Following a speech on leadership and government this morning, the secretary responded to questions from the audience. All were from Georgetown students, one of whom asked Panetta if “cyber warfare … will be a viable and important part of future U.S. defense policy?”
“The developments that have taken place in the cyber arena have been incredible over these last 10 years,” the secretary responded, noting that 21st-century technology makes cyber attacks a primary threat to U.S. national security.
“There is no question, in my mind, that part and parcel of any attack on this country in the future, by any enemy, is going to include a cyber element,” he said.
The secretary, who is expected to retire this month, has warned of cyber attacks’ potential “crippling” effect on government, financial and commercial networks with increasing intensity throughout his nearly two-year tenure since leaving his post as CIA director to head the Defense Department.
When the Cybersecurity Act of 2012 stalled in the Senate in November, the Pentagon released a statement expressing Panetta’s disappointment.
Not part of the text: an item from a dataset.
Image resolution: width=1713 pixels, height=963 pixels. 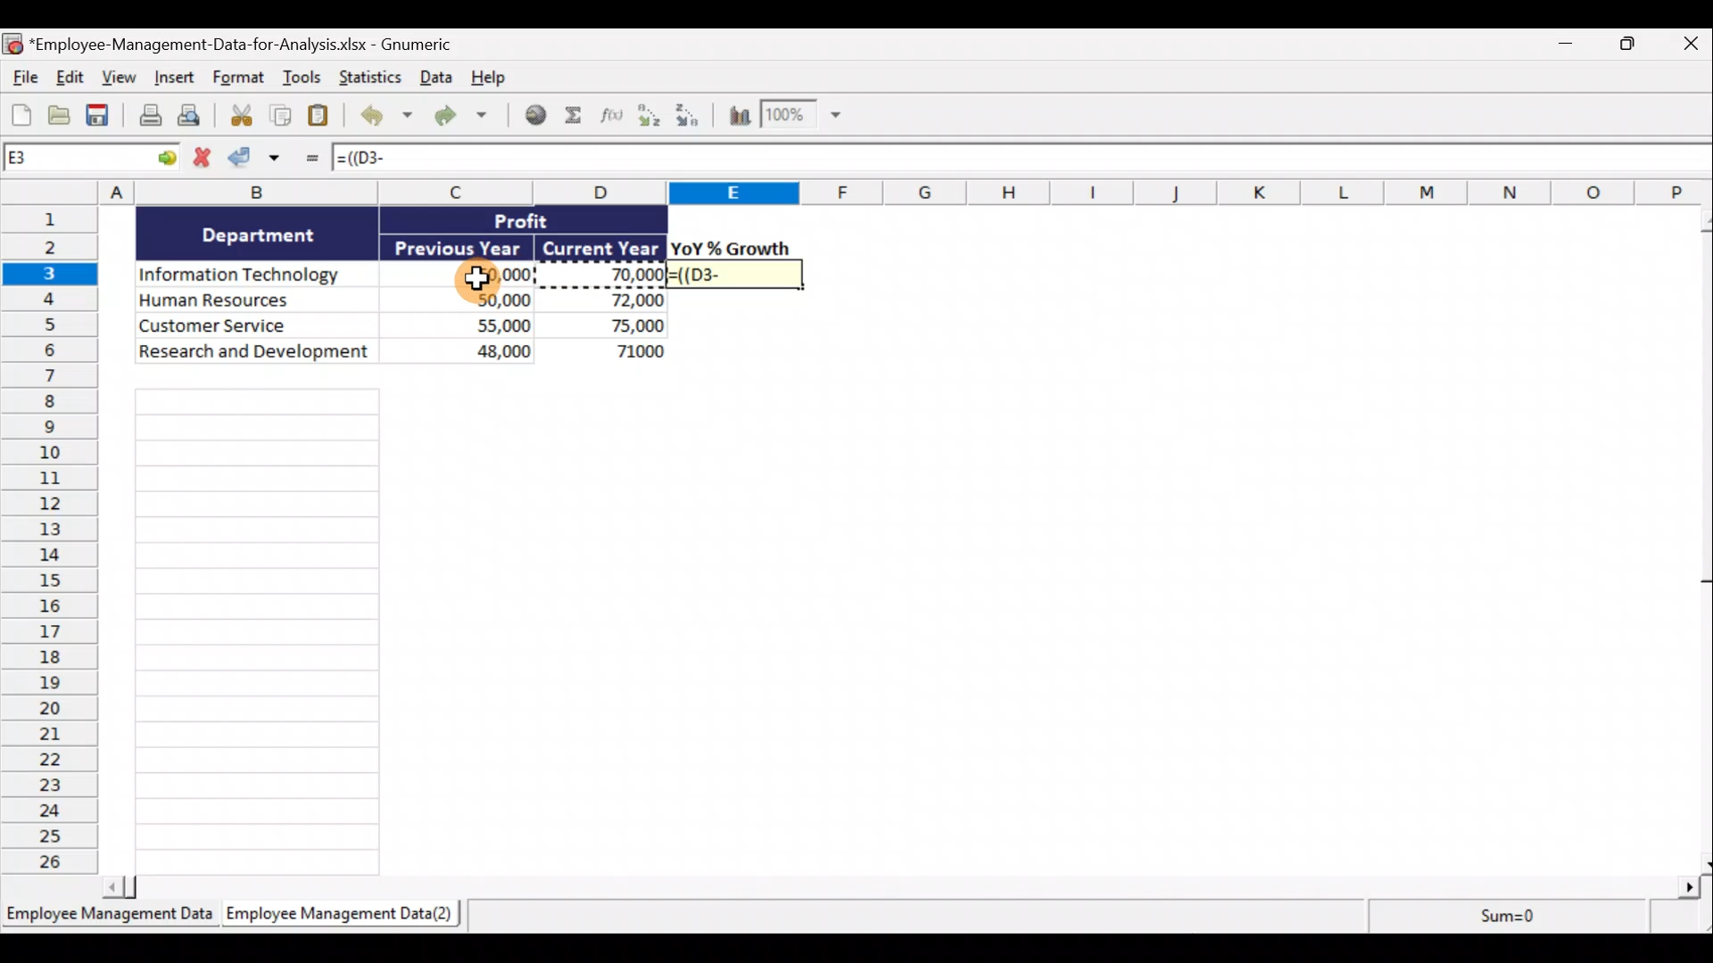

In that statement Pentagon Press Secretary George Little said, “The U.S. defense strategy calls for greater investments in cybersecurity measures, and we will continue to explore ways to defend the nation against cyber threats.”
New legislation would have enhanced those efforts, Little said, adding, “If the Congress neglects to address this security problem urgently, the consequences could be devastating.”
In today’s remarks, Panetta again urged Congress to act to enhance the department’s cyber capabilities. U.S. defense strategy considers cyber potential in planning “how we will go after an enemy,” he told today’s audience during the question-and-answer period.
“So, yes, we are living in that world,” the secretary said. “I believe that it is very possible the next Pearl Harbor could be a cyber attack … [that] would have one hell of an impact on the United States of America. That is something we have to worry about and protect against.”